We wanted to provide some more information before we marked this incident as closed. On 21/07/2021 at approximately 09:17 customers may have experienced a brief disruption of our services.
The servers which run our services live in two data centres each on opposite sides of London. Under normal circumstances there is a reasonable amount of network traffic going between the two data centres. At 09:17 this morning the supplier who provides the primary connection between the two data centres suffered an issue which caused traffic to be temporarily dropped.
When traffic began to be dropped, the network was working to automatically converge and begin sending traffic over the secondary link between the two data centres. Unfortunately, because the primary link was not marked as down, but was instead silently dropping traffic, this resulted in an influx of traffic bouncing between the two data centres.
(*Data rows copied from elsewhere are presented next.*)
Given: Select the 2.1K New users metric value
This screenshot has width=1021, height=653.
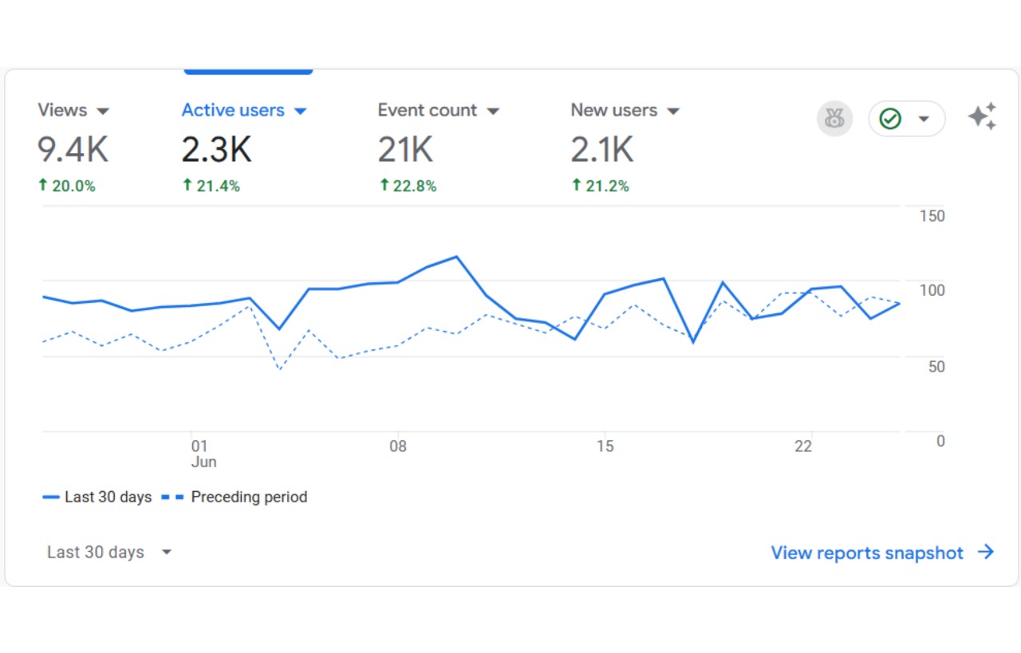Looking at the screenshot, I should coord(602,149).
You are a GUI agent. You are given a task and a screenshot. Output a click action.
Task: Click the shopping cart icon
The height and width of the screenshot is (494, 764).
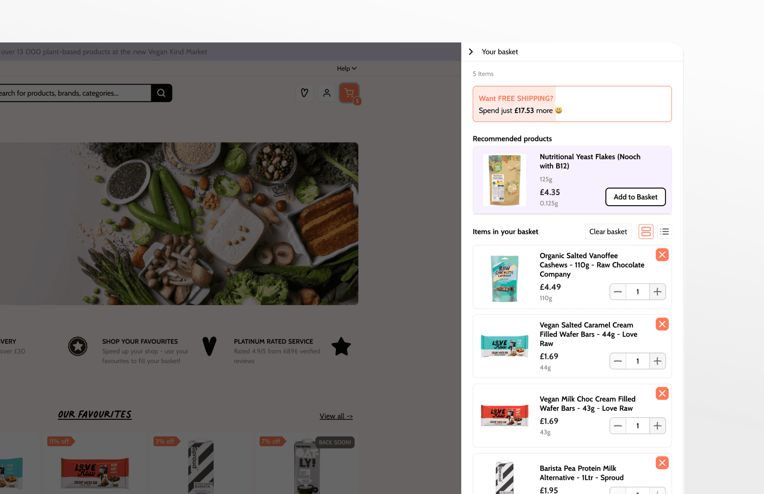point(349,93)
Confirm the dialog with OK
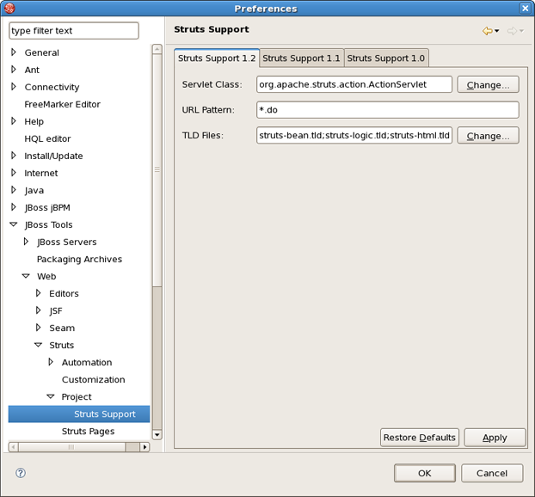The height and width of the screenshot is (497, 535). 424,473
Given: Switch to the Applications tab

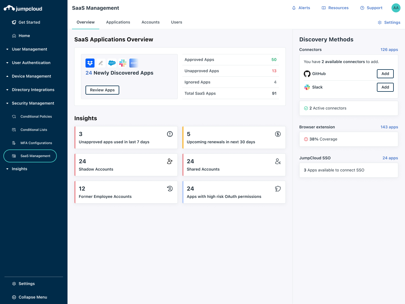Looking at the screenshot, I should point(118,22).
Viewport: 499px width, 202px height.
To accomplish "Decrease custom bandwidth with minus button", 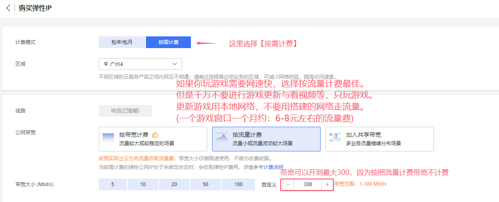I will [288, 184].
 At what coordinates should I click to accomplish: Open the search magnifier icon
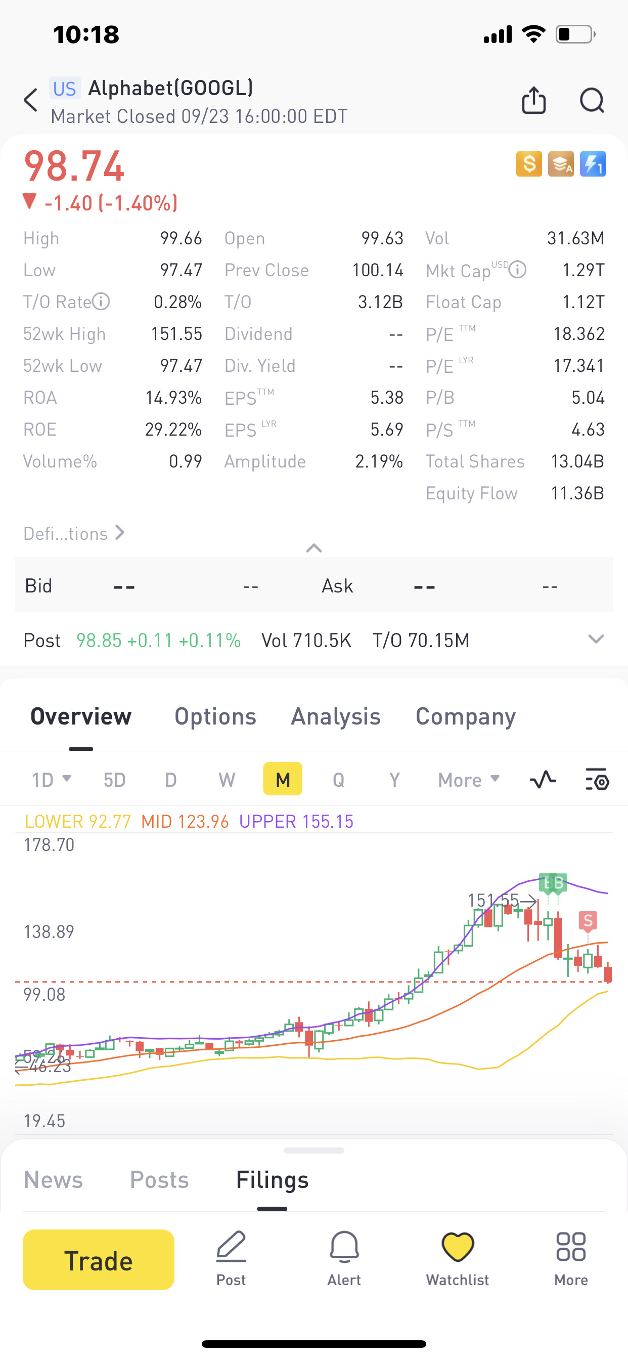pos(592,100)
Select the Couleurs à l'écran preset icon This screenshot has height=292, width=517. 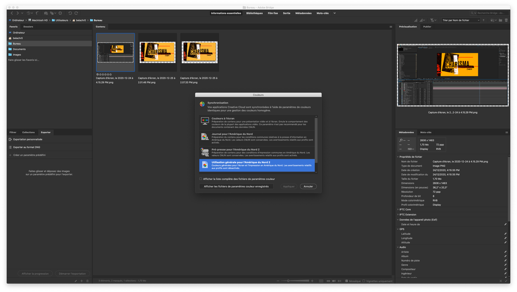click(x=204, y=121)
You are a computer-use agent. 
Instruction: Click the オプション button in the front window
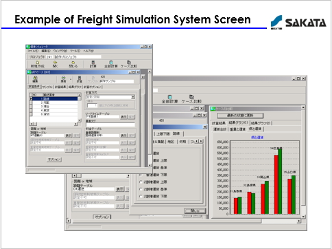tap(54, 160)
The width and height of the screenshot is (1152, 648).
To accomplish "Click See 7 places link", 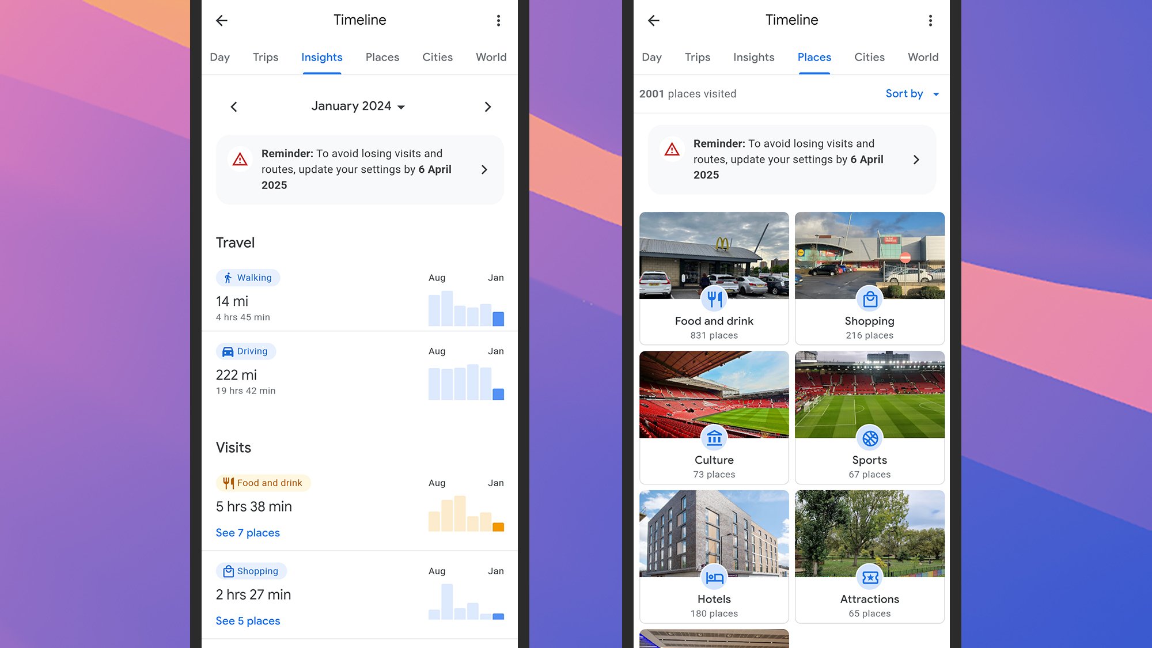I will (248, 532).
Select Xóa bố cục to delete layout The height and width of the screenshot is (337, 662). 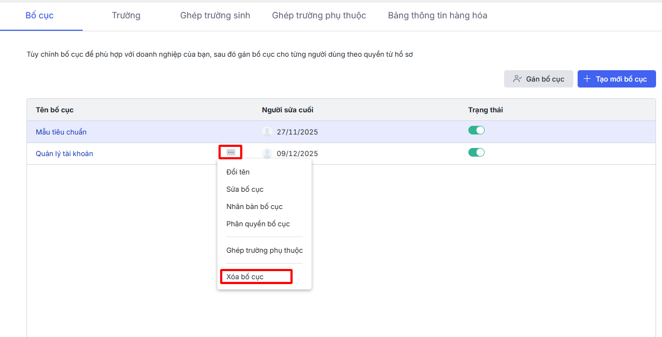(x=245, y=277)
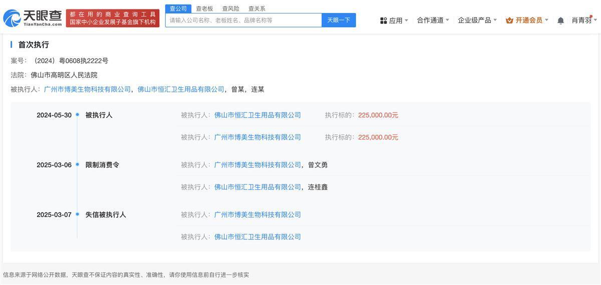
Task: Click the 2025-03-07 timeline dot
Action: click(x=78, y=215)
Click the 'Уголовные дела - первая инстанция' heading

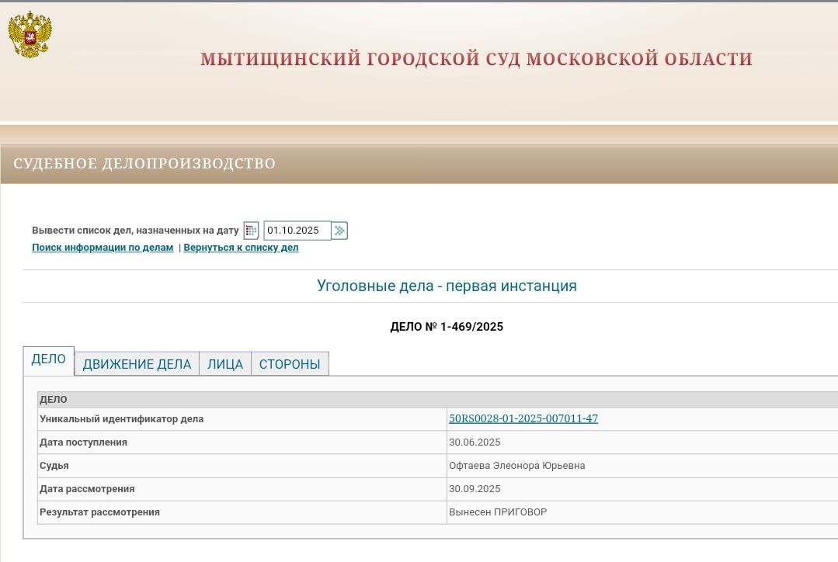pos(447,286)
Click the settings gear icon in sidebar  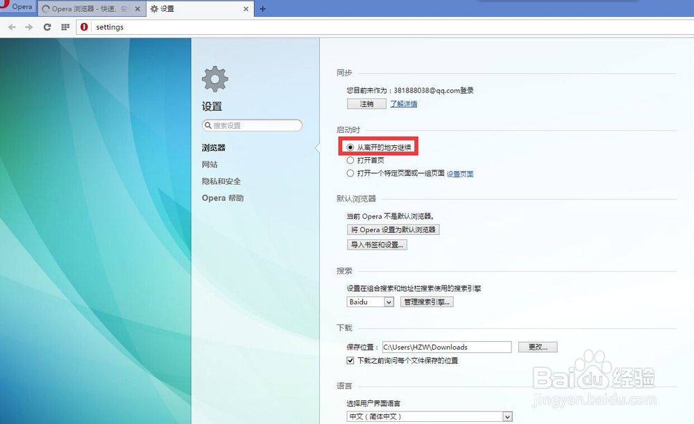point(214,79)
This increase in traffic resulted in there being a delay to the time it took for the network to converge.
At approximately 09:19 all network traffic was passing again as expected and when the primary link had recovered traffic began automatically using this path.
We did have reports of a few customers being unable to connect to some applications until around 12:00. We do believe this to be an application issue which was triggered by the events on the network. However, the issues after 09:19 were not being explicitly caused by network traffic being dropped. We are troubleshooting these issues at the moment.
Now we have an understanding of the issues this morning we’ll be reviewing the network to see if there is anything which can be done in the future to stop a similar issue happening again.
We’re always striving to keep the platform as stable as possible and would like to apologize for any inconvenience caused this morning.
UPDATE: July 21 09:26
We have been investigating logs and could see there was a network interruption this morning between 09:17 and 09:19. Service should have been operational from 09:19 again for the majority of users however we were seeing reports of some users not being able to login to some applications until around 09:43. We are continuing to investigate with our vendors and will provide a further update later today. Service should be operating as expected at the moment.
We are currently investigating an incident which occurred at 09:17 this morning. Further updates to follow.